The design boutique Mjölk is an unlikely oasis. On a busy road lined with work-worn brick buildings in Toronto’s Junction neighborhood, the shop is a tailored space full of artful Scandinavian and Japanese design: ceramics by Masanobu Ando alongside George Nakashima originals. Its young owners, Juli Daoust and John Baker, built the collection through visits with the makers, selecting cups from kilns in Finland or handmade cutting boards from studios in Tokyo.

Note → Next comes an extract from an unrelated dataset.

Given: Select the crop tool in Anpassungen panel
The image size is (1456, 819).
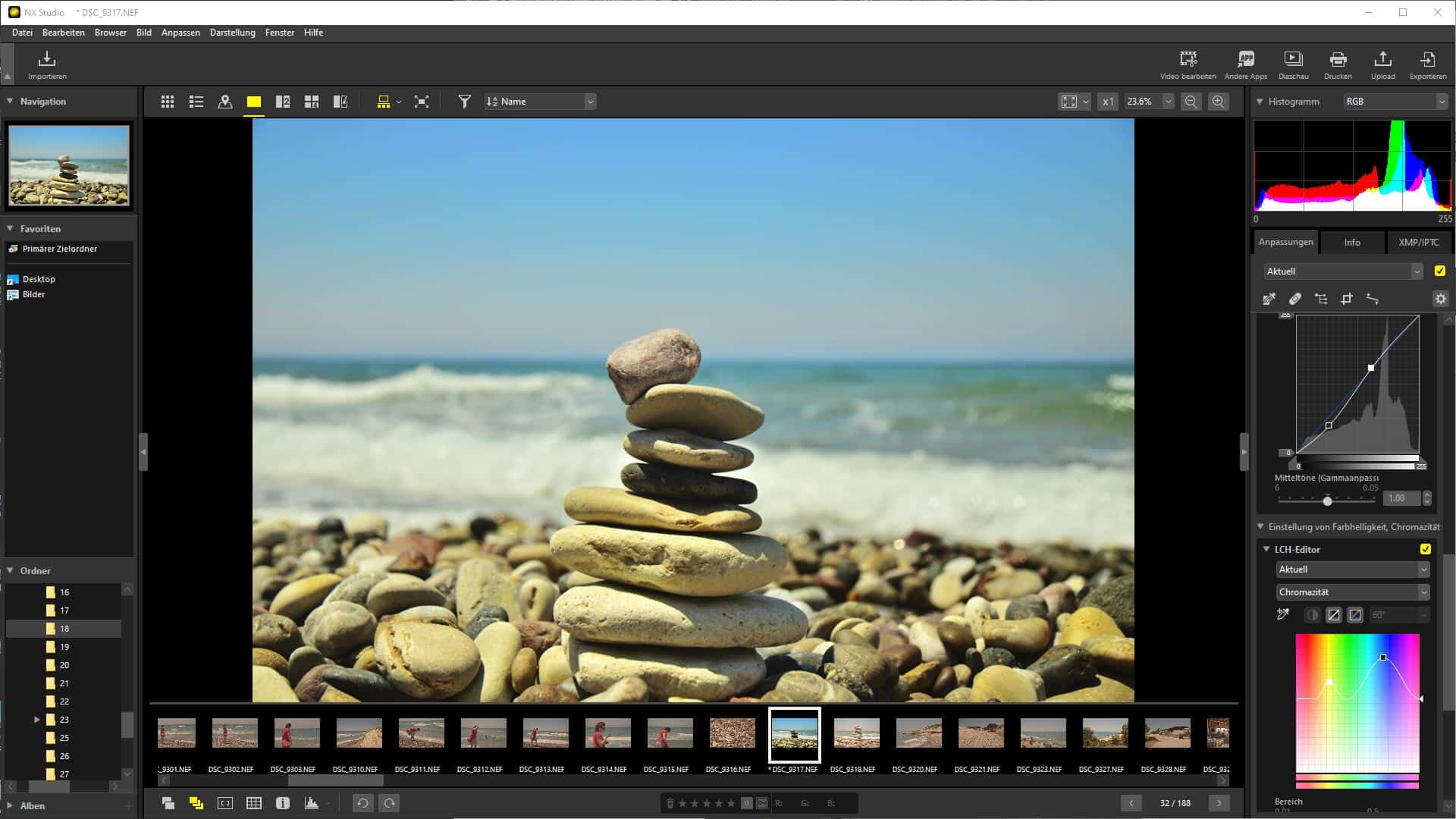Looking at the screenshot, I should (1348, 299).
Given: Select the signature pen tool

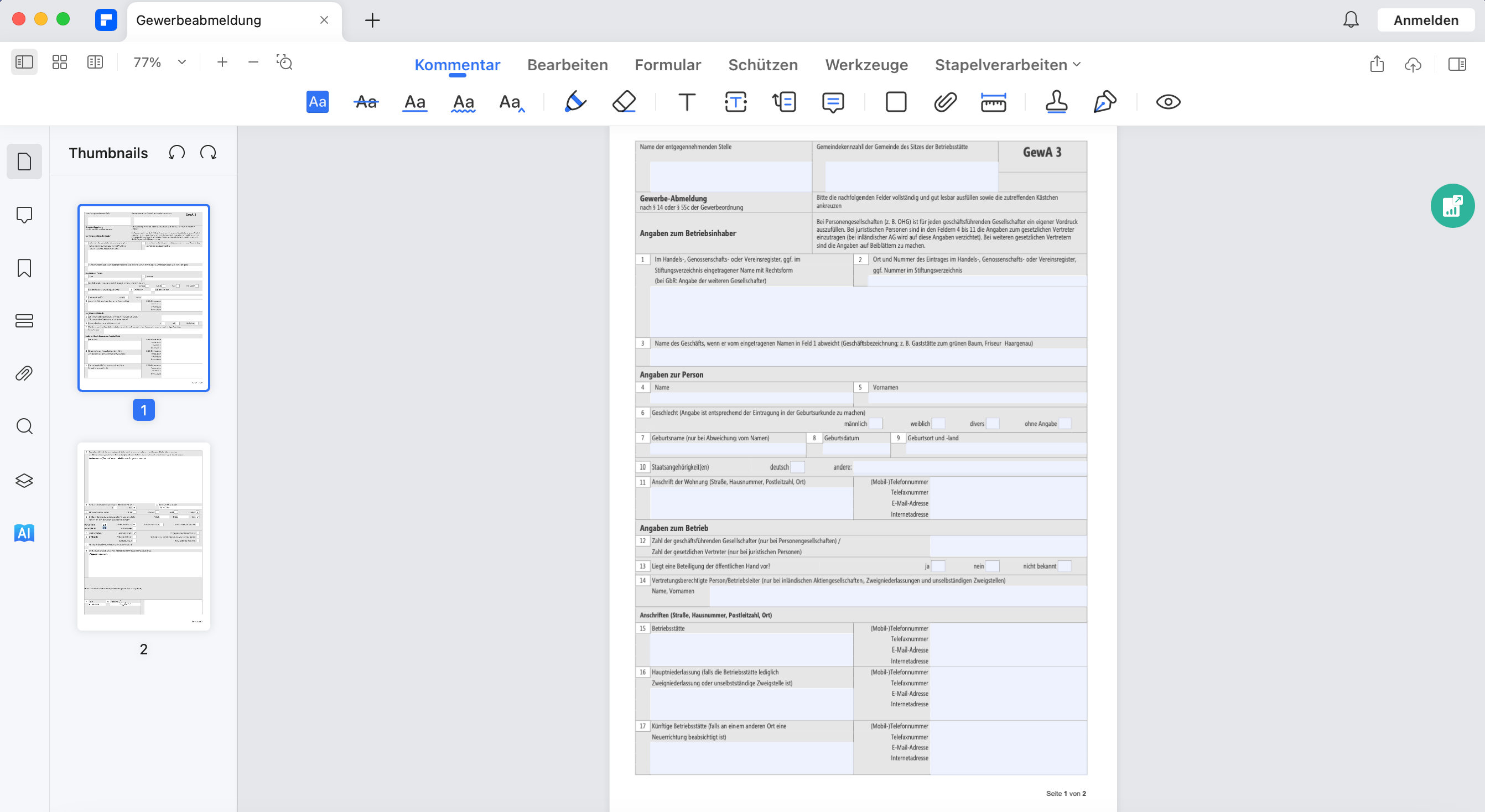Looking at the screenshot, I should coord(1104,102).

They’ve shaped their home with equal care and craft: Above the shop is a two-level, 2,450-square-foot apartment that brings home everything they’ve learned in their work and travels. “There isn’t a lot of separation between the first floor and the floors above,” Baker says of the apartment, where he and Daoust live with their two-year-old daughter, Elodie. “It was always the same idea: We’re going to take a building and live above it and have a store.”
Studio Junction worked within the 19-foot-wide building to create an apartment that, thanks to a clever layout, offers light and space despite being hemmed in on both sides. Finished with soap-treated Douglas fir floors, handmade oak shelving, and many products from Mjölk’s inventory, the dwelling offers a warm and very Scandinavian getaway from the bustling city. “A lot of people have trouble getting the human side of a home in contemporary buildings, and that’s what we admire most about these guys,” Baker says. That means lots of wood, materials that will acquire a patina over time, and an arrangement of rooms that emphasizes communal living.
The architects’ focus on communal living—particularly in an urban environment with children—led to some unusual choices for the floor plan. The public rooms were placed on the building’s third floor, the bedrooms on the middle level. A courtyard (the architects’ substitute for a backyard) was carved into the top floor between the kitchen and living room; it is lined on three sides with large, oak-framed windows, and provides outdoor space for Elodie to roam freely. “From any view—the kitchen, the living room—we can see Elodie,” Baker says. “She can be independent, and we know it’s a safe environment. In a house, often you need to be standing at the back door to see the kids.”
Baker and Daoust are committed to living in the home for a very long time. “It’s not like, in ten years, we’re going to redo our kitchen,” Daoust says with a laugh. “Our goal is to still be here in 40 years, and our house will look exactly the same.”